Hans Lukaschek
| Hans Lukaschek | ||||
|---|---|---|---|---|
| ||||
Hans Lukaschek als minister van Vluchtelingenzaken
| ||||
| Geboren | 22 maart 1885 Breslau | |||
| Overleden | 26 januari 1960 Freiburg im Breisgau | |||
| Politieke partij | Zentrum CDU | |||
| 1e minister voor Vluchtelingenzaken | ||||
| Aangetreden | 15 september 1949 | |||
| Einde termijn | 20 oktober 1953 | |||
| Voorganger | Geen voorganger | |||
| Opvolger | Theodor Oberländer | |||
| ||||
Hans Lukaschek (Breslau, 22 maart 1885 – Freiburg im Breisgau, 26 januari 1960) was een Duits politicus en verzetsstrijder in de Tweede Wereldoorlog. Hij was van 1949 tot 1953 minister van Vluchtelingenzaken in de regering van bondskanselier Konrad Adenauer.
Levensloop
Vroege jaren
Lukaschek was de zoon van een basisschoolleraar. Van 1906 tot 1914 studeerde en promoveerde hij in de rechten. Lukaschek wekte in verschillende overheidsfuncties voordat hij in 1916 burgemeester werd van Rybnik. In 1919 werd hij tevens landrat (hoofdbestuurder) van het gelijknamige district.
Tegen de Poolse invloed in Silezië
Na de Eerste Wereldoorlog werd Duitsland door de overwinnaars gedwongen om grondgebied af te staan. In Opper-Silezië woonde Duitsers en Polen door elkaar heen, waardoor er in 1921 een referendum gehouden werd, waarbij bijna zestig procent van de stemmers koos voor aansluiting bij Duitsland. Uiteindelijk besloten de geallieerden dat het oostelijk deel van Opper-Silezië bij Polen gevoegd werd. Rybnik werd bij Polen gevoegd waardoor Lukaschek moest opstappen als burgemeester.
Lukaschek gaf vanaf 1919 al leiding aan een comité dat zich hard maakte voor het aansluiting houden bij Duitsland. Na 1921 bleef hij in het Poolse deel van Silezië, officieel als deel van een gezamenlijke Pools-Duitse commissie die onderdeel was van de Volkenbond. In het geheim werd Lukaschek door de Duitse staat gefinancierd om een spionnennetwerk op te zetten Pools-Silezië. In 1926 kwam dit naar buiten waarop de Poolse minister van Buitenlandse Zaken August Zaleski om Lukascheks ontslag vroeg. Lukaschek hield de eer aan zichzelf en stapte op.

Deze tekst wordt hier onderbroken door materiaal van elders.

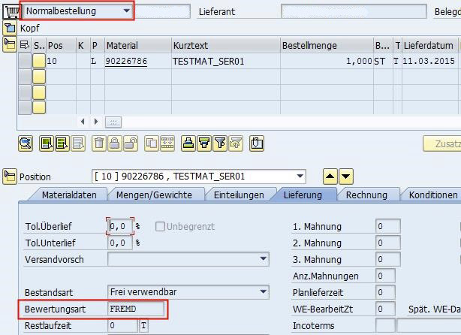Go to next item with down arrow
This screenshot has height=335, width=461.
click(x=346, y=177)
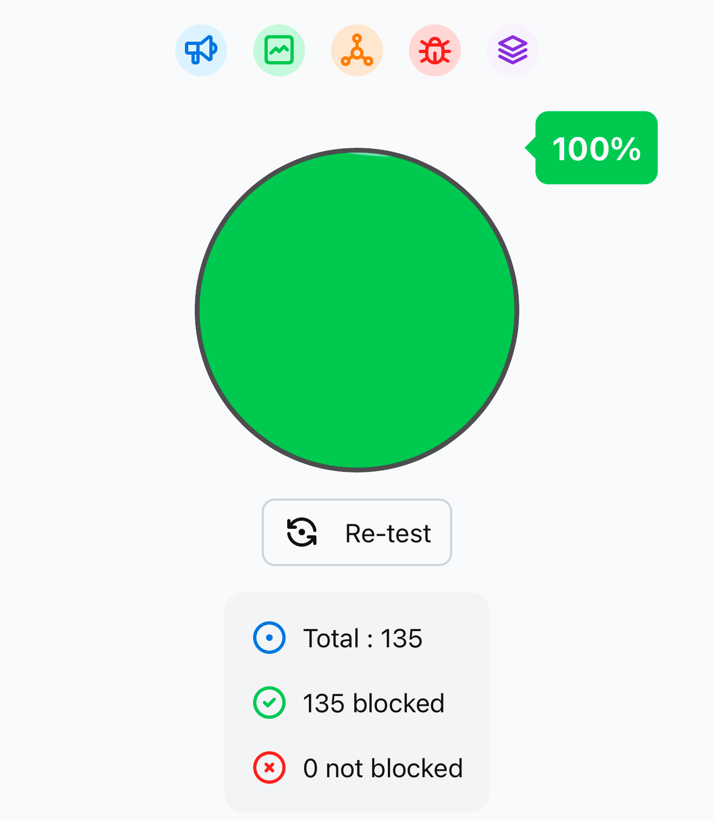Click the circular refresh arrows icon
Image resolution: width=714 pixels, height=820 pixels.
pos(302,533)
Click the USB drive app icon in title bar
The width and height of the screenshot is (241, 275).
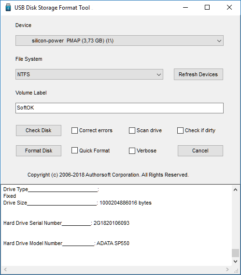(x=8, y=8)
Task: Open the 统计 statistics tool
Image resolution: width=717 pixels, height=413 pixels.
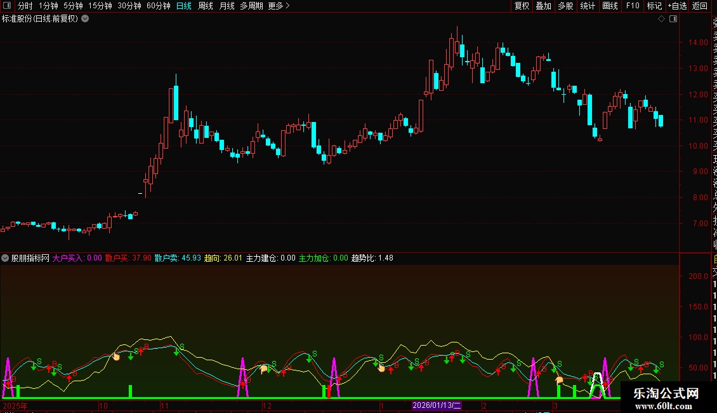Action: click(x=588, y=6)
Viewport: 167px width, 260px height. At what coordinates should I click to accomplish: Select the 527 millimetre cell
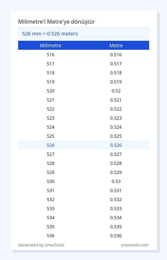51,154
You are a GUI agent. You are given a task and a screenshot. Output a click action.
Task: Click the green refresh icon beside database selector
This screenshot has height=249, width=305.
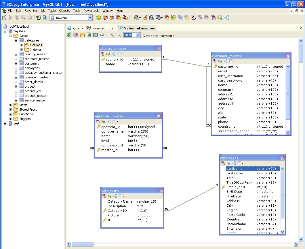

In 1927 werd Lukaschek burgemeester van het stadje Hindenburg. Van 1929 tot 1933 was Lukaschek president van de Pruisische provincie Opper-Silezië. In die rol werkte hij de Poolse minderheid tegen. Zo weigerde hij toestemming voor een Pools gymnasium in Bytom, omdat het een bedreiging zou zijn voor de Duitse belangen. Toenaderingspogingen van Poolse en Duitse Katholieke en pacifistische groepen tot elkaar probeerde hij te verhinderen.
Tweede Wereldoorlog
Na de machtsovername door de nazi's in januari 1933 liet Lukaschek hakenkruisvlaggen van overheidsgebouwen verwijderen. Op 19 mei 1933 werd hij ontslagen door de Pruisische premier Hermann Göring nadat geweigerd had de katholieke organisatie Volksstimme te verbieden.

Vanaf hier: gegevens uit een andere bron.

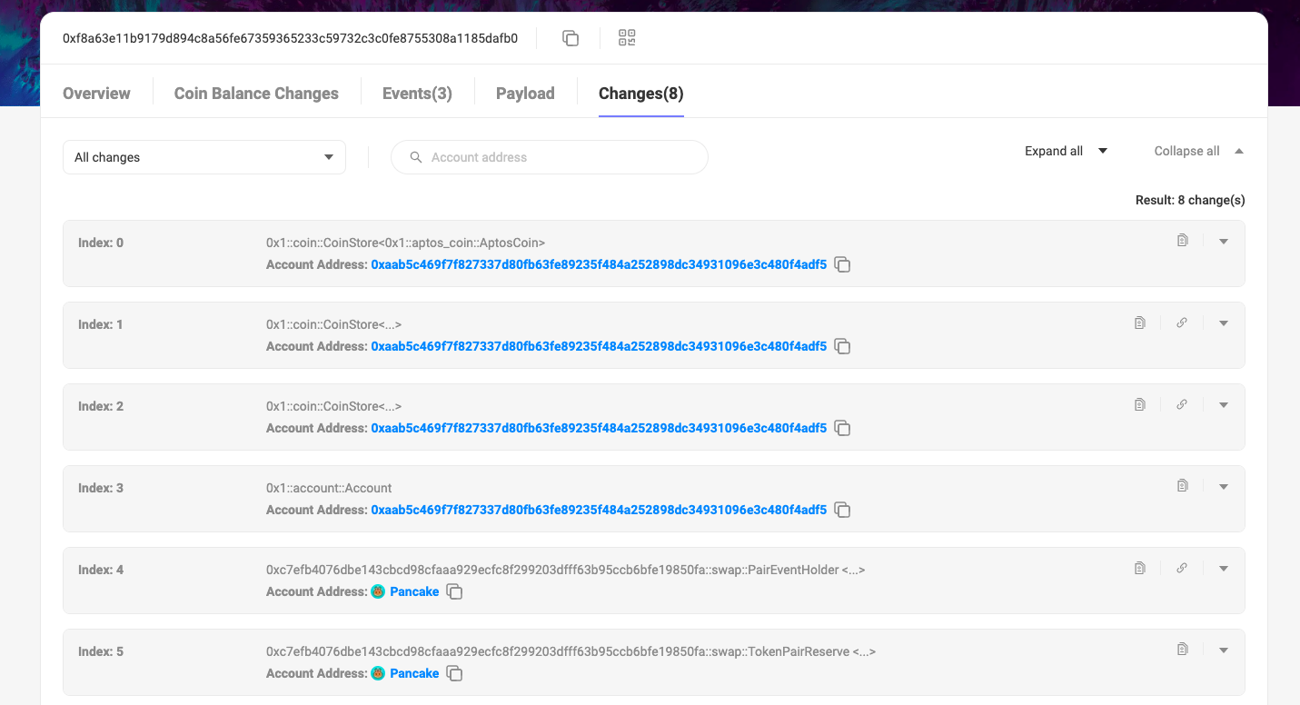This screenshot has height=705, width=1300.
Task: Click Expand all button
Action: [x=1066, y=152]
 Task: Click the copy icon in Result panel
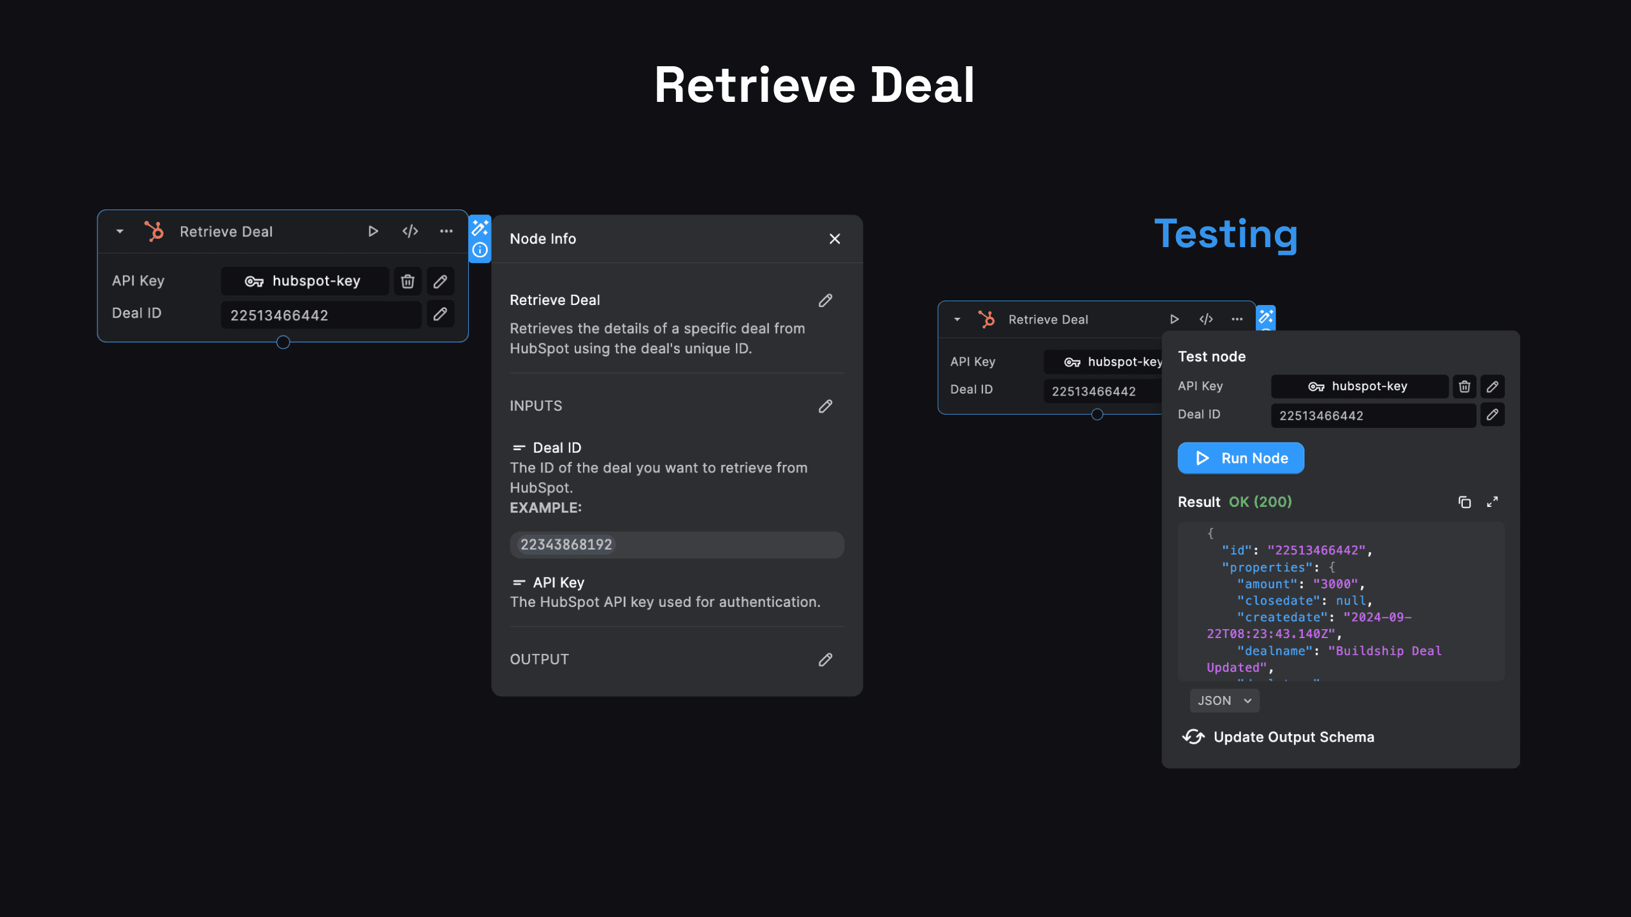point(1464,501)
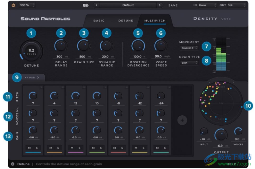Viewport: 255px width, 169px height.
Task: Solo the pitch 12 layer
Action: 79,148
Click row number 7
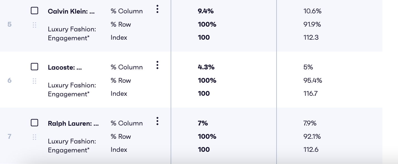Viewport: 398px width, 164px height. coord(9,137)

Lukaschek werkte van 1933 tot 1944 als advocaat in Breslau. In 1938 kwam hij via zijn vriend Paulus van Husen in contact met de Kreisauer Kreis, een verzetsgroep die onder leiding stond van Helmuth James von Moltke. De groep bestond voornamelijk uit conservatieve intellectuelen en moesten weinig hebben van Hitlers imperialisme en antisemitisme. De groep had nauwe contacten met de groep rond Claus Graf Schenk von Stauffenberg die op 20 juli 1944 achter de mislukte aanslag op Hitler zat.
Lukaschek had weet van de aanslag en was in het schaduwkabinet dat na coup moest aantreden aangewezen als politiek vertegenwoordiger voor het militaire district Breslau. Direct na de aanslag werd Lukaschek gearresteerd. Tijdens een proces op 22 april 1945 voor het Volksgerichtshof werd Lukaschek vrijgesproken. Eerdere verklaringen trok hij in met het argument dat deze onder marteling verkregen waren. Dezelfde dag mocht hij de gevangenis Moabit verlaten. Diezelfde avond trokken de eerste troepen van het Rode Leger Berlijn binnen.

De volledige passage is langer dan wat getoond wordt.